Actions to take:
a: Please transcribe the stretch from "April is a time" through "Pfebve (MDC: Mount Darwin)" in the letter on Zimbabwe's first Independence Day without Mugabe, given below.
b: Continue the letter on Zimbabwe's first Independence Day without Mugabe, starting right after its final sentence.

Source excerpt:
Zimbabwe’s first Mugabe-free Independence

Dear Family and Friends,

Robert Mugabe

April In Zimbabwe is the time when winter starts peeping round the corner: days get shorter, temperatures start dropping and mosquitoes finally stop whining in your ears. It’s the time when the guavas are big and yellow with pink, juicy flesh and when groundnuts and nyimo beans are fresh from the earth and addictively snack-able.

For the first time in 38 years , Zimbabwe will be celebrating Independence Day next week without Mr Mugabe as the President. It’s a staggering fact for us to take in, a day we thought we’d never see. Even harder to comprehend for people born after 1980 who, for 38 years, have never known any President other than Robert Mugabe; any life other than that dictated by Robert Mugabe and his Zanu PF party.

April is a time of painful, tragic memories for many Zimbabweans. On the 10th of April 2000 President Mugabe issued a “declaration of war against the MDC” and on the 18th April 2000 he said that white Zimbabweans were “enemies of the state.”  Inevitably an orgy of violence against MDC supporters and commercial farmers erupted. In April 2000 the following people were killed in the most horrific circumstances:  Doreen Marufu (MDC: Mount Darwin); Tichaona Chiminya (MDC: Buhera); David Stevens (Commercial farmer: Murehwa); Talent Mabika (MDC: Buhera), Martin Olds (Commercial farmer: Bubi-Umguza); Julius Andoche (Farm foreman: Murehwa); Peter Kareza (MDC: Shamva); Mr Banda (MDC: Shamva); Nicholas Chaitama (MDC: Kariba); Luckson Kanyarira (MDC: Kariba); Matthew Pfebve (MDC: Mount Darwin)

Dataset extract:

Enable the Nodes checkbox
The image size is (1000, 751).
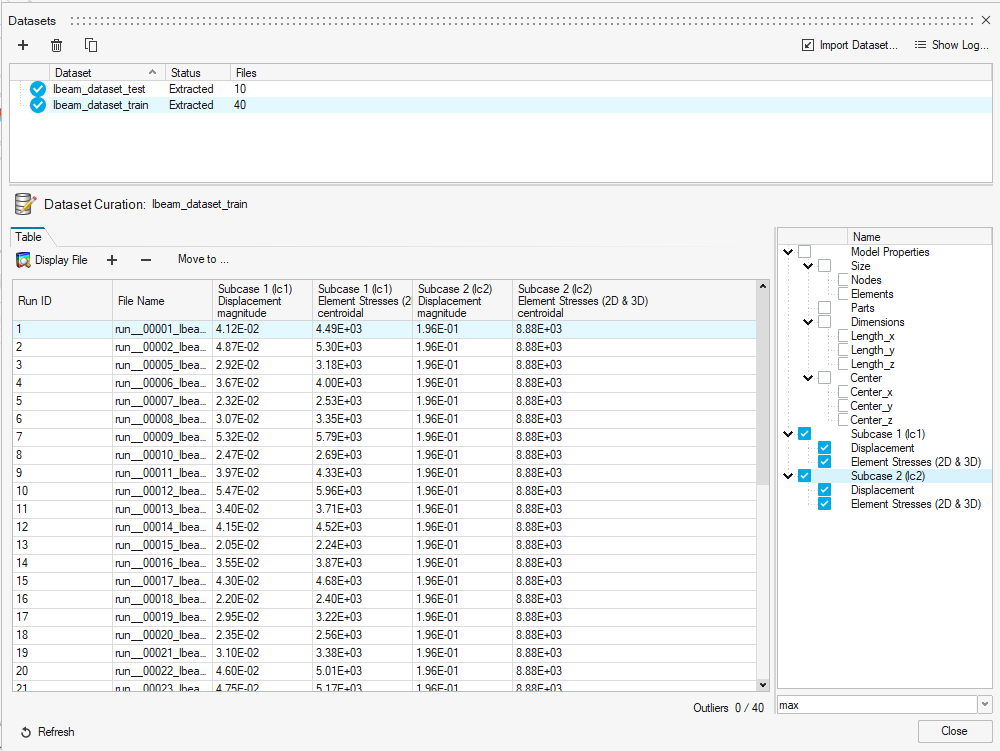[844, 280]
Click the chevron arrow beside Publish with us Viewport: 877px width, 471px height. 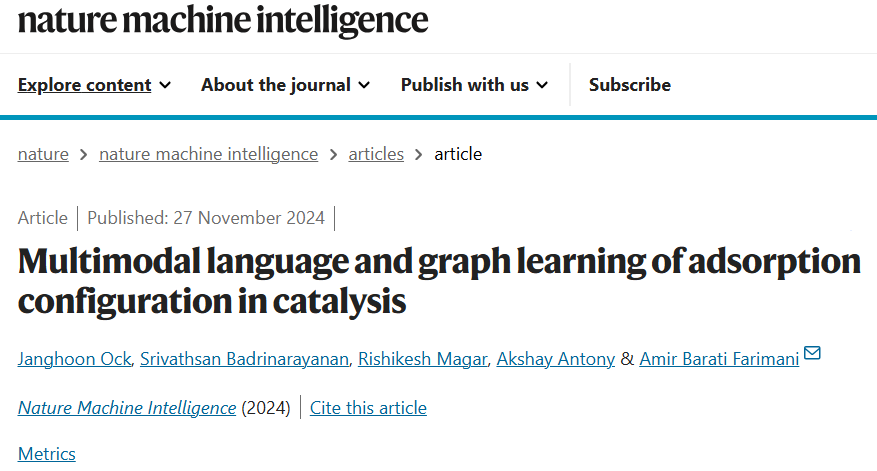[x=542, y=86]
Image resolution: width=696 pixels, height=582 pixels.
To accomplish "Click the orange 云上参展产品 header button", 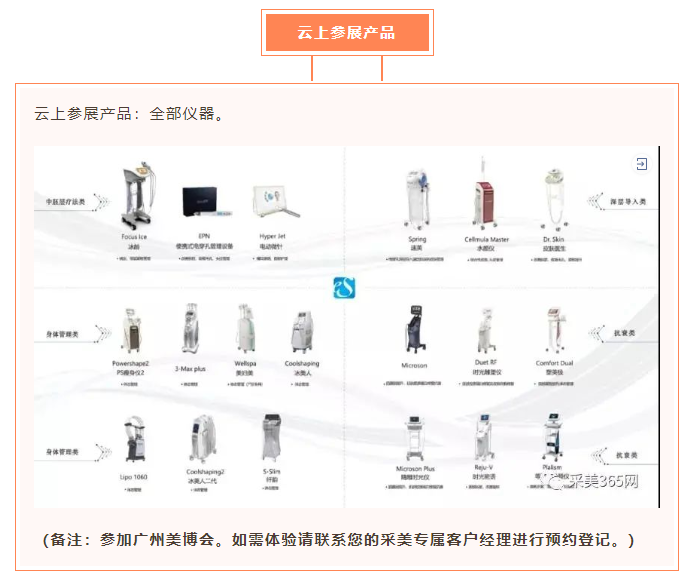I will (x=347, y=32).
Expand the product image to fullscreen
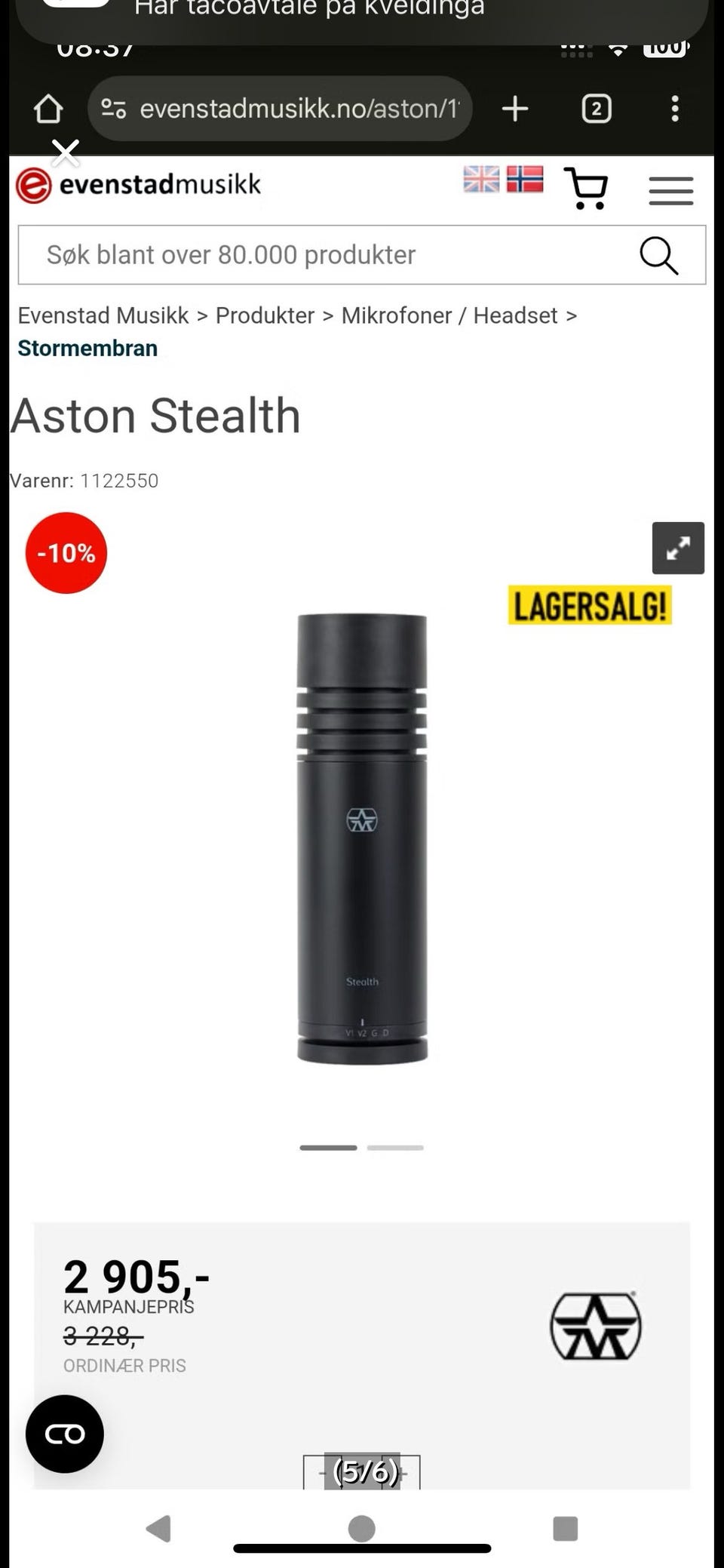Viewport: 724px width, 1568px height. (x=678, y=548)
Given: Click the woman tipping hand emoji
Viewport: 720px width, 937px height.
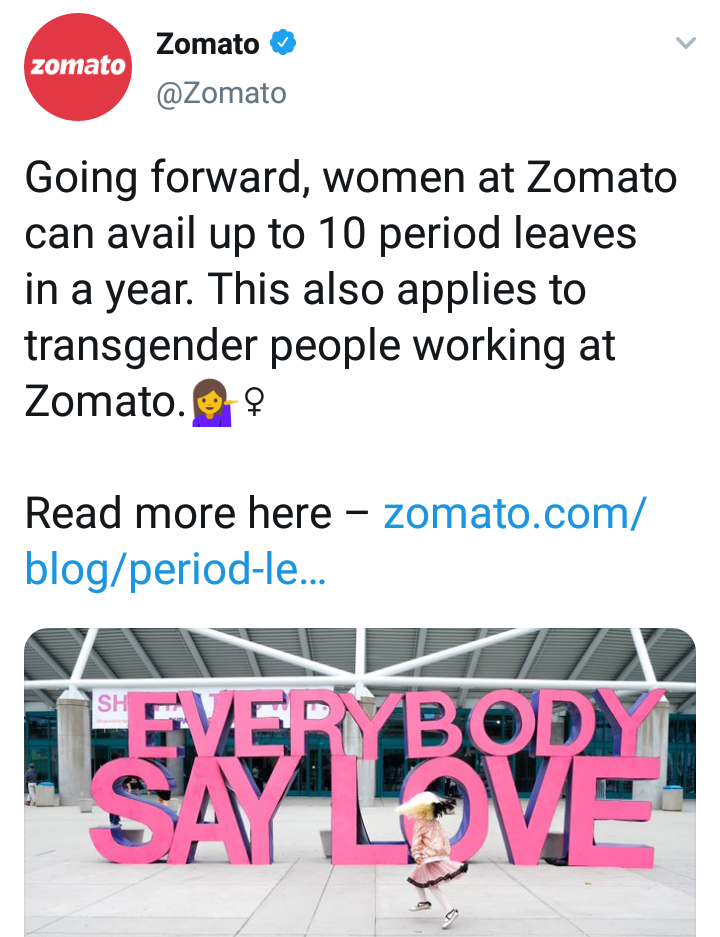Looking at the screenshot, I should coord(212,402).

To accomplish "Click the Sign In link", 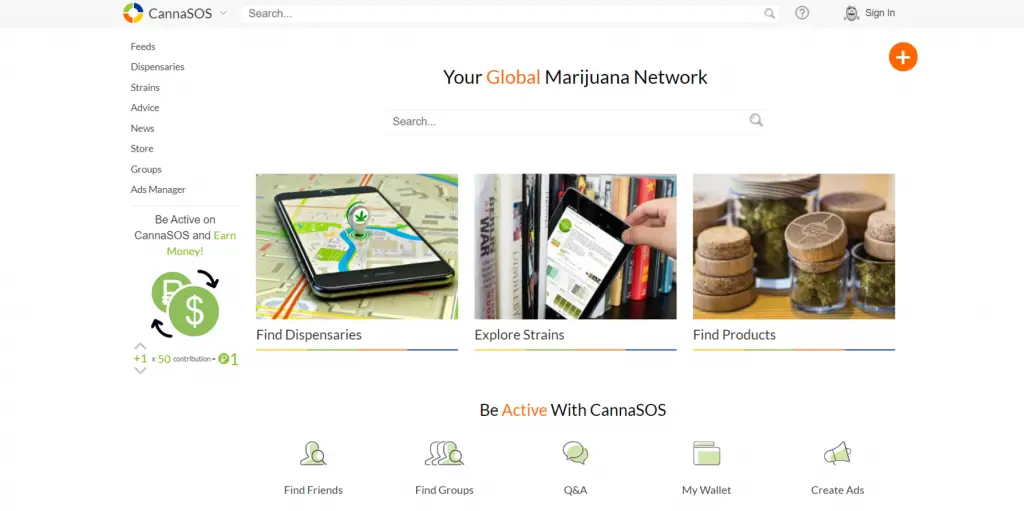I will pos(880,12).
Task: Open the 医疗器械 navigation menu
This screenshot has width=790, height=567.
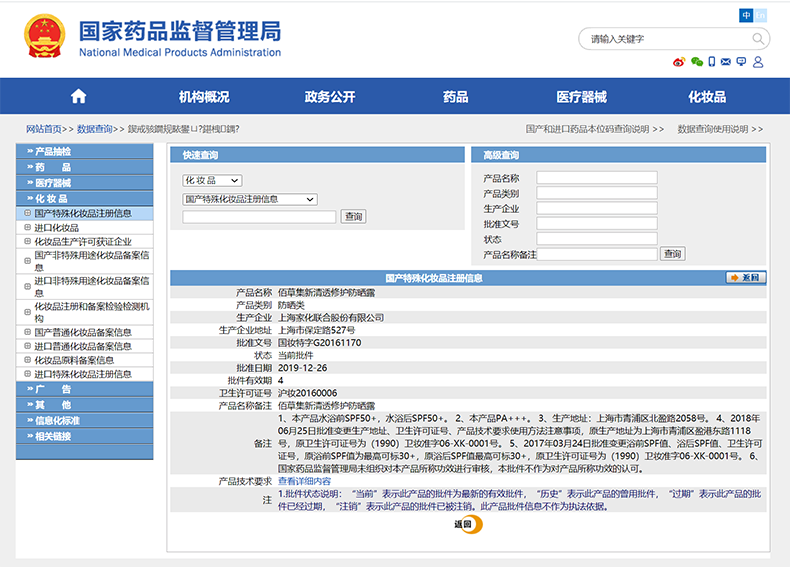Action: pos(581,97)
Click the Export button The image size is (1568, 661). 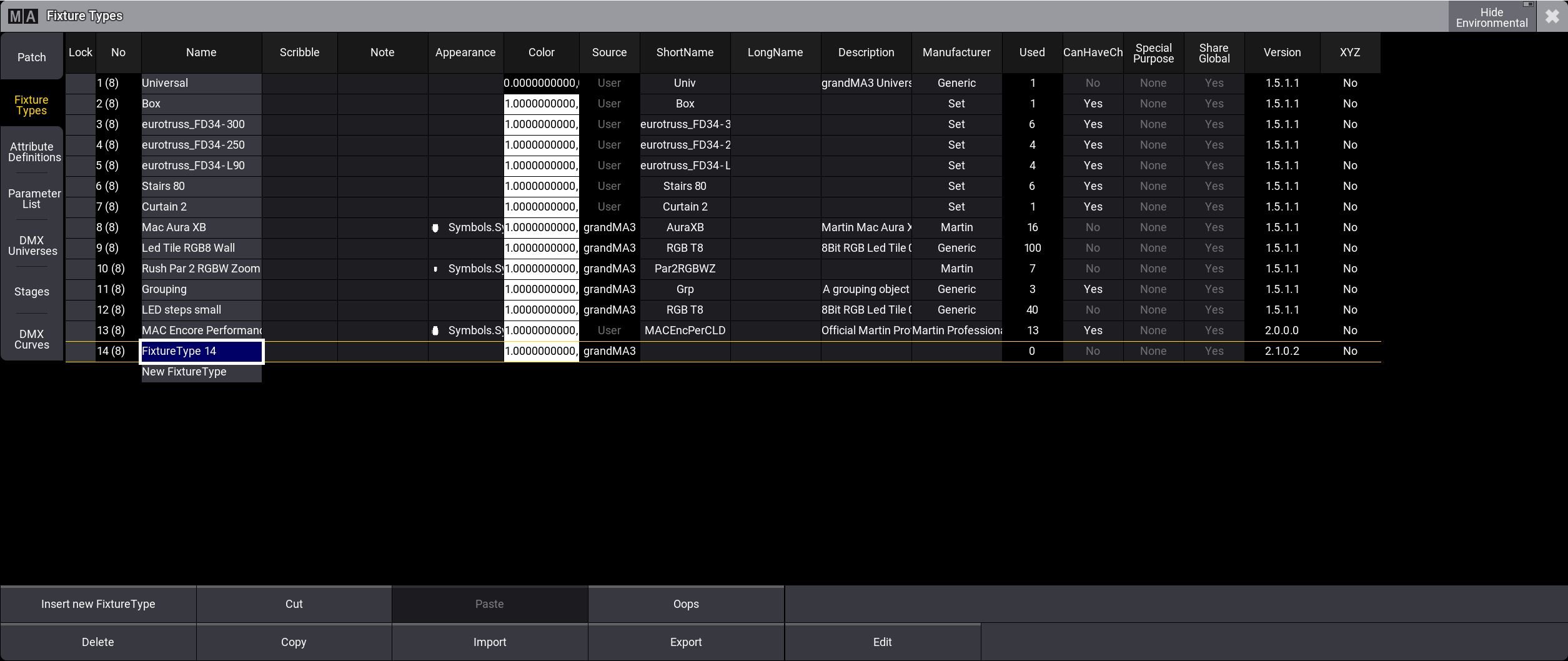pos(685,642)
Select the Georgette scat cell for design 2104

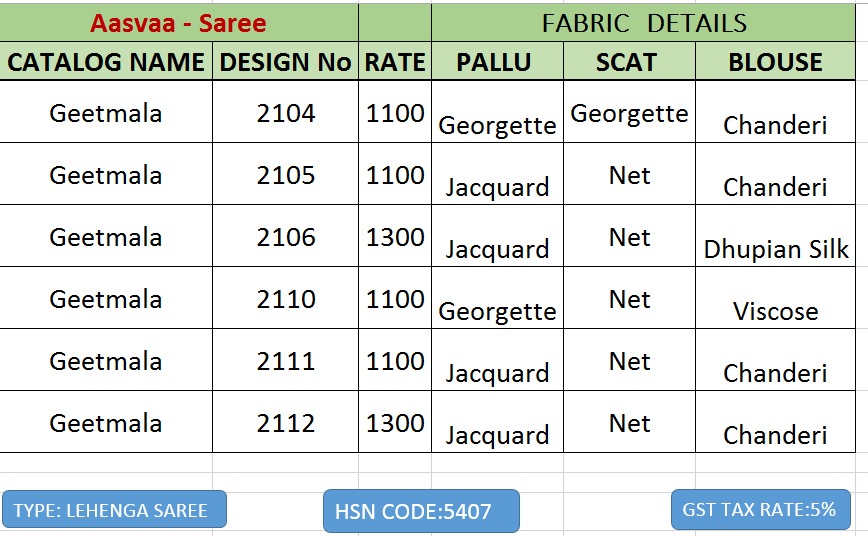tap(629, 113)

Answers below:
a:
April is a time of painful, tragic memories for many Zimbabweans. On the 10th of April 2000 President Mugabe issued a “declaration of war against the MDC” and on the 18th April 2000 he said that white Zimbabweans were “enemies of the state.”  Inevitably an orgy of violence against MDC supporters and commercial farmers erupted. In April 2000 the following people were killed in the most horrific circumstances:  Doreen Marufu (MDC: Mount Darwin); Tichaona Chiminya (MDC: Buhera); David Stevens (Commercial farmer: Murehwa); Talent Mabika (MDC: Buhera), Martin Olds (Commercial farmer: Bubi-Umguza); Julius Andoche (Farm foreman: Murehwa); Peter Kareza (MDC: Shamva); Mr Banda (MDC: Shamva); Nicholas Chaitama (MDC: Kariba); Luckson Kanyarira (MDC: Kariba); Matthew Pfebve (MDC: Mount Darwin)

b:
Now, a few days away from a Mugabe-free  Independence Day, all eyes are on President Mnangagwa. Easier said than done, watching him that is, because, like his predecessor, jet setting is the name of the game. Since December 2017, at the country’s expense, Mr Mnangagwa’s been on thirteen foreign trips to: South Africa, Switzerland, Ethiopia, Rwanda, DR Congo, Ivory Coast, Angola, Namibia, Zambia, Botswana and the last trip was to China, with a delegation of ninety people. That’s a lot of travelling in four months but it’s the last trip, the one to China, that’s causing a furore in Zimbabwe. A private aircraft costing US$1.3 million was hired for President Mnangagwa’s trip to China. A staggering amount of money for Zimbabweans to comprehend particularly when we, the ordinary people, can only withdraw  the equivalent of US$20 a day in Bond coins after queuing for hours outside the banks. Mr Mnangagwa’s private aircraft hire represents 65,000 working days in bank queues drawing twenty dollars at  a time.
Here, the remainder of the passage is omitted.